For this reason, it’s near impossible to find entertainment and clothing which is attractive yet modest. Carolyn believes with all her might that “ The Judeo-Christian perspective celebrates female sexuality, therefore, we have all the more reason to pipe up when female sexuality is distorted and abused in our society.”

What about men’s sexuality? I’m certainly no novice to boy libido, in fact, I’m quite a fan of it. There is certainly a bell curve when it comes to visual stimulation, and porn does play a role in that, but I find it insulting to suggest that the ready availability of porn on the internet and sensual elements to pop culture have turned men into sex zombies. That sounds like catering to an extreme. Indeed, Carolyn uses serial-rapist Ted Bundy as a ready example of what happens to men when they get too engrossed in the porn culture. Come on, really? Even that controversial interview he gave in prison to James Dobson is considered highly improbable.¬†Researchers generally agree that Bundy’s sudden condemnation of pornography was one last manipulative attempt to forestall his execution by catering to Dobson’s agenda as a longtime anti-pornography advocate, telling him precisely what he wanted to hear.

My take on porn comes largely from the position of a woman who is not threatened or shamed through sexual expression. Porn certainly can give young men an unrealistically hyper version of what intimacy and sex is, but it can also be quite useful.

I remember borrowing an old boyfriend’s laptop and finding a window full of tabs from a recent spank bank sojourn. My initial reaction was surprise (and amusement), but when I took a closer look, it gave me ample insight into his sexual fantasies and appetites.

While I agree with Carolyn that young girls should enjoy being young girls instead of trying to grow up too quickly, I think it’s silly to assume strict abstinence “education” will satisfy the curiosity of the adolescent mind. If anything, creating a taboo will only add kindling to the fire. It sure as Hell did for me.

I also somewhat agree with Carolyn about modesty, but for entirely different reasons. You generally will find me in what I call “comfortable chic” clothing. With the exception of my modeling lingerie and shoes, you’ll rarely find me in skin tight, ultra-short clothing. This is mainly because it’s just not comfortable for everyday wear. No one wants to have to trim their tampon strings so they don’t hang lower than your dress hem!

I also get hit on more than I would like, and if I dress like Jenna Jameson, this only happens more often. Situations like this usually involve me taking desperate measures to dissuade the interest, so I generally don’t dress my already heinously attractive body in such a way as to incite the passions of undesirable candidates. It just makes logical sense.

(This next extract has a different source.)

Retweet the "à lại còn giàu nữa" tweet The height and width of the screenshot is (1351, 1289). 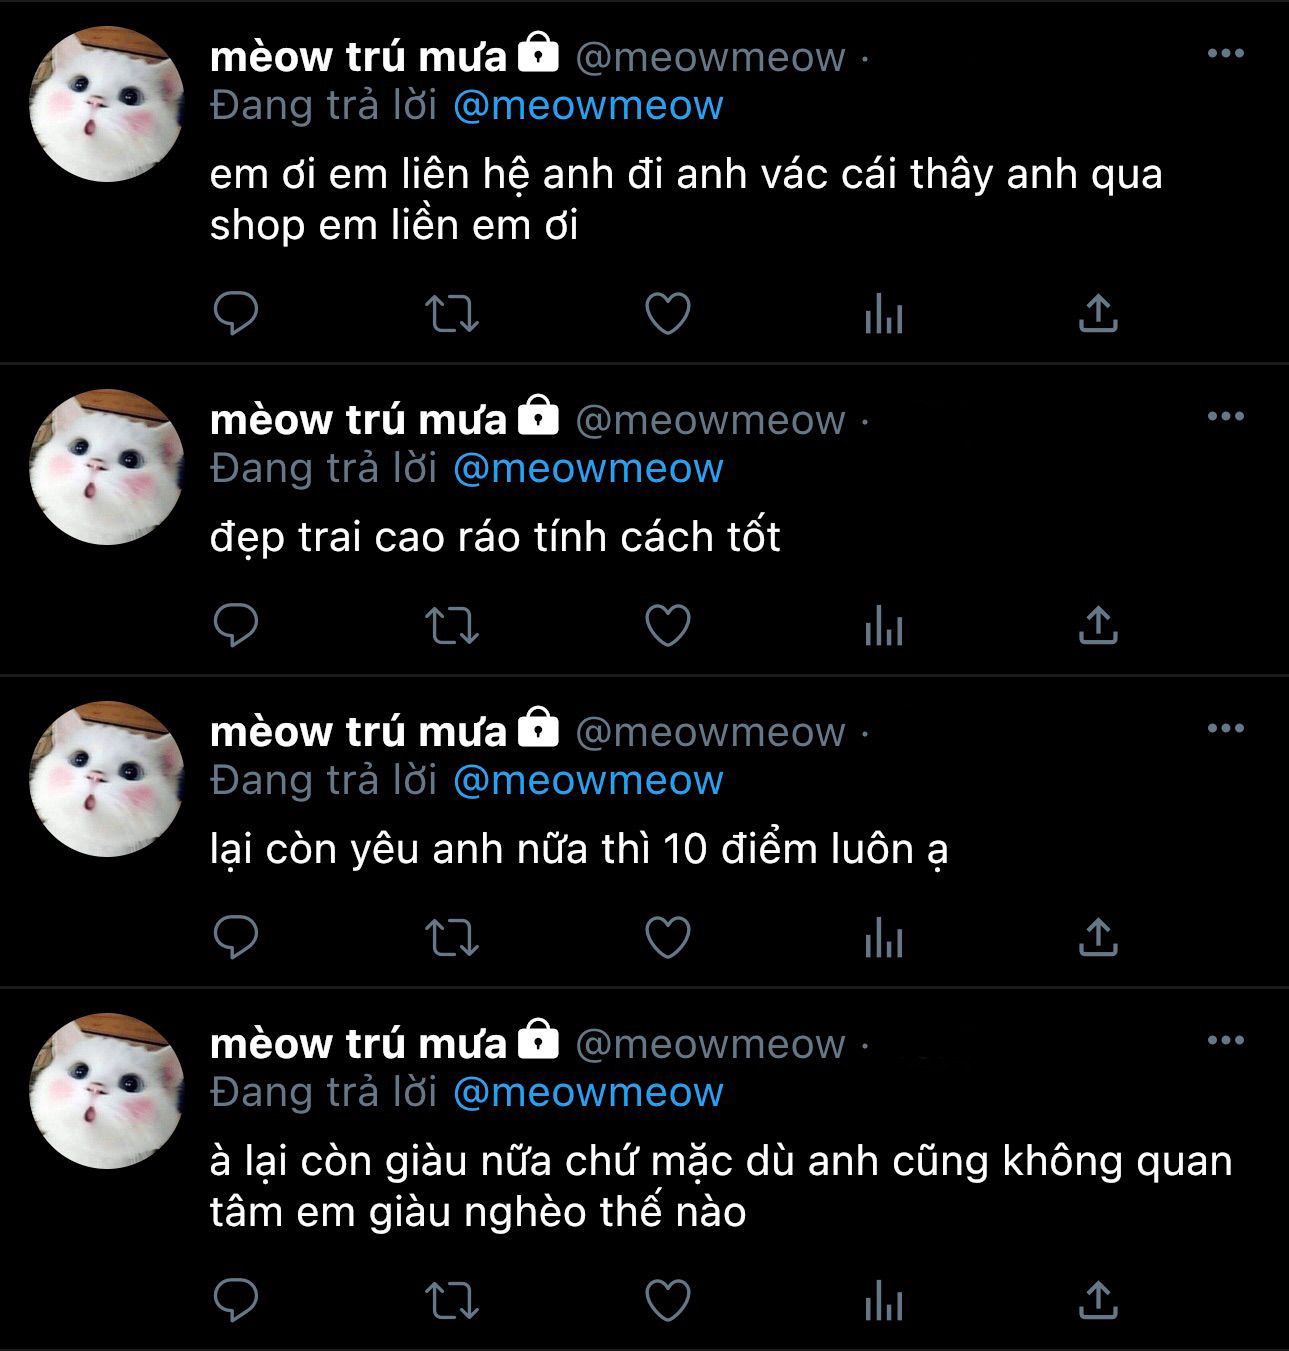pyautogui.click(x=452, y=1302)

Carolyn fears that women are pressured to act more provocatively these days, because they think its required of them to get male attention. If this is the case, and men demand women to behave like porn stars in order to show them some love, why the Hell are they hitting on me at the laundromat when I haven’t showered and I’m wearing my sweat pants and $3 Hanes old man t-shirts? Thats unlike any freak show I’ve ever seen.

Maybe I’m just so conditioned by the culture that I don’t realize I’m actually turning heads with the way I separate my whites.

My argument is this: the problem is not the culture, its the perspective of an individual. While we may be impressionable, we still choose how we use or are used in sex.
I talk very candidly with male and female friends about sexual escapades without there being any expectation of me being promiscuous with them later. I give respect, and demand it in return.

If you don’t have self esteem and flash your tits to a camera to feel better about yourself, then that’s not good. However, if you flash your tits because you know everyone and their brother might want to fuck you, but it will only be a fantasy in their highlight reel because you have standards….well…that’s real feminism.